Collection entries:
--- START ---
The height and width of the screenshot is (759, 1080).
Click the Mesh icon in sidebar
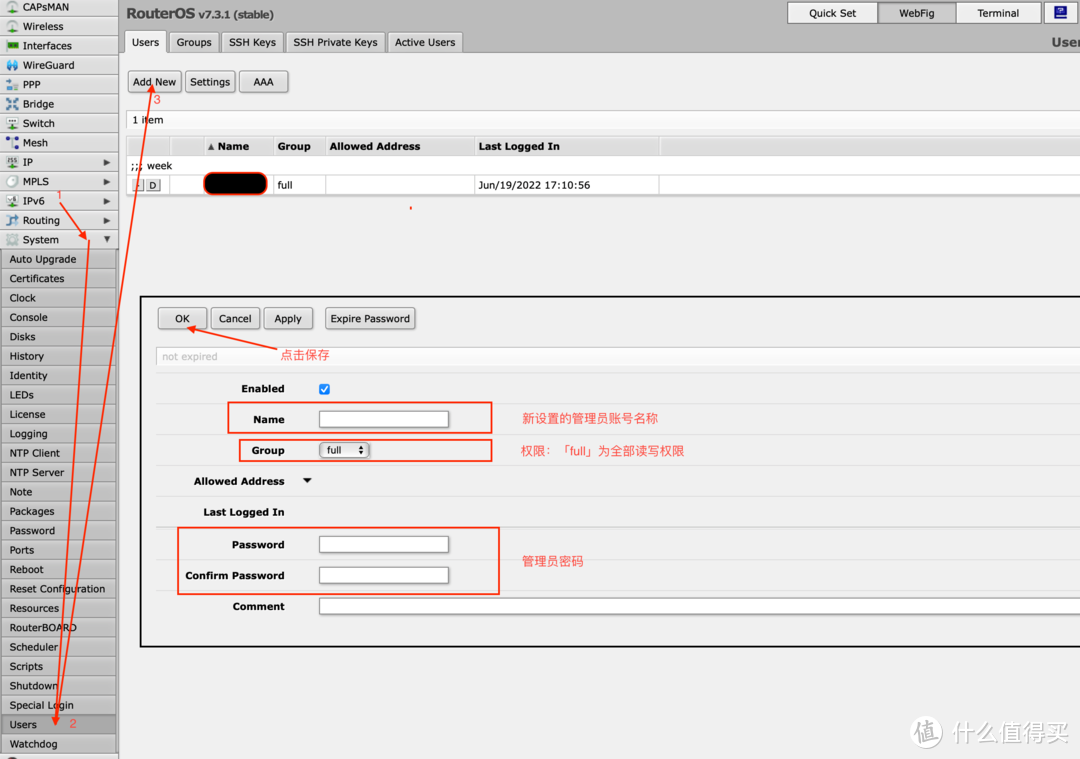(x=12, y=143)
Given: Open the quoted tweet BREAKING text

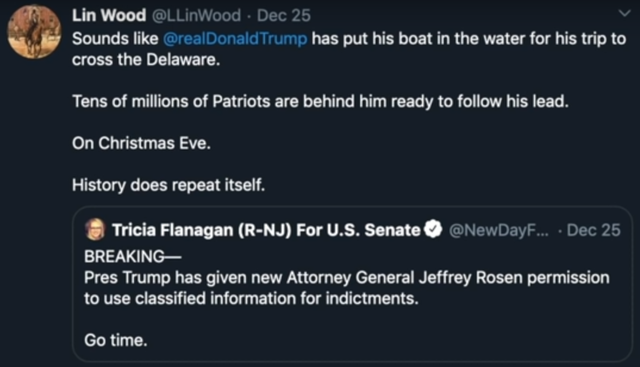Looking at the screenshot, I should point(133,256).
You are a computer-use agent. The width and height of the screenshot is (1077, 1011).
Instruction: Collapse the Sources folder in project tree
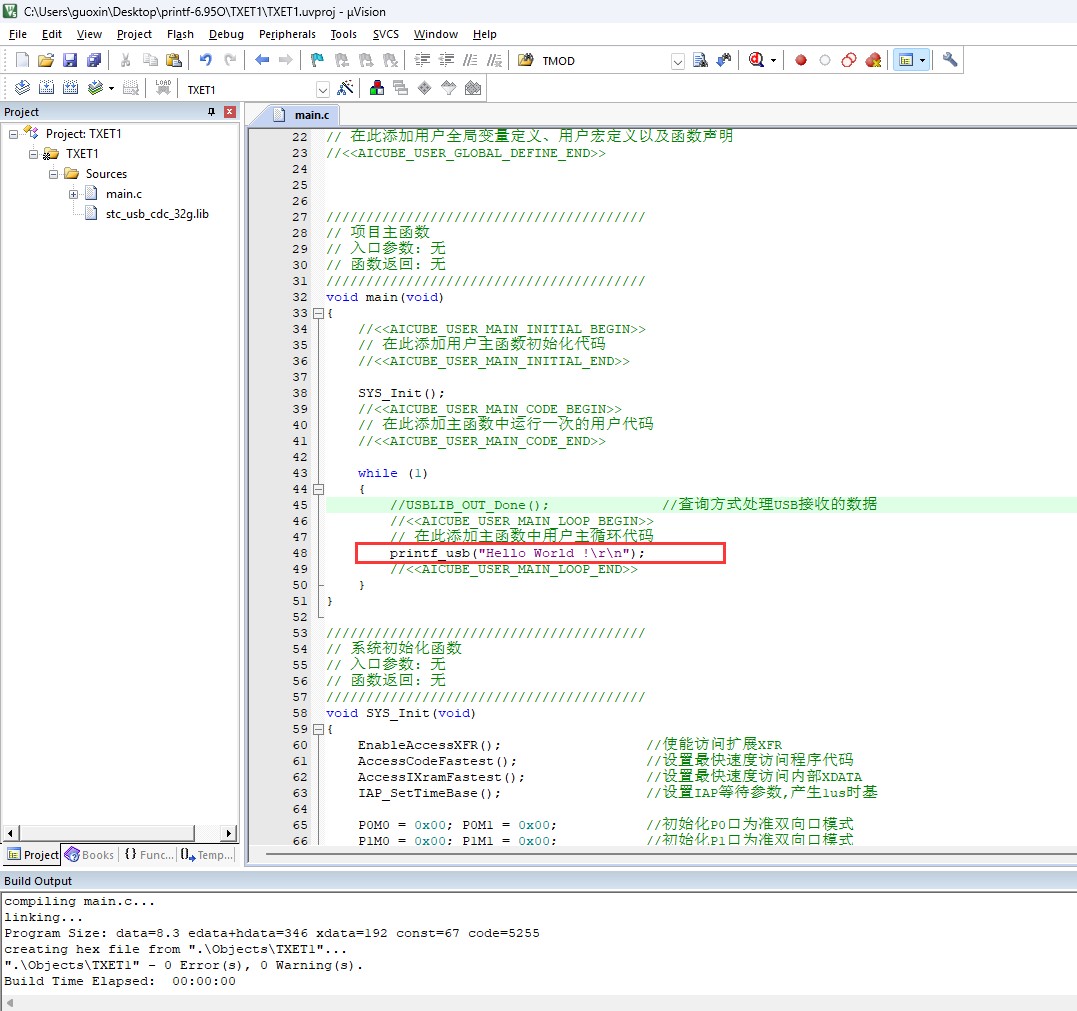pyautogui.click(x=55, y=174)
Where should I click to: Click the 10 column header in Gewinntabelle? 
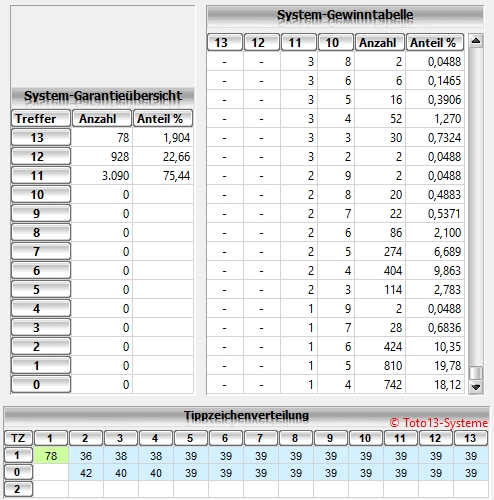[x=336, y=42]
--- END ---
Could you retype every record above exactly, leaving the pictures out?

The height and width of the screenshot is (759, 1080).
Click the Mesh icon in sidebar
(x=12, y=143)
Given: Open the quoted tweet BREAKING text

Looking at the screenshot, I should point(133,256).
You are a computer-use agent. The width and height of the screenshot is (1077, 1011).
Instruction: Collapse the Sources folder in project tree
pyautogui.click(x=55, y=174)
Where should I click to: Click the 10 column header in Gewinntabelle? 
[x=336, y=42]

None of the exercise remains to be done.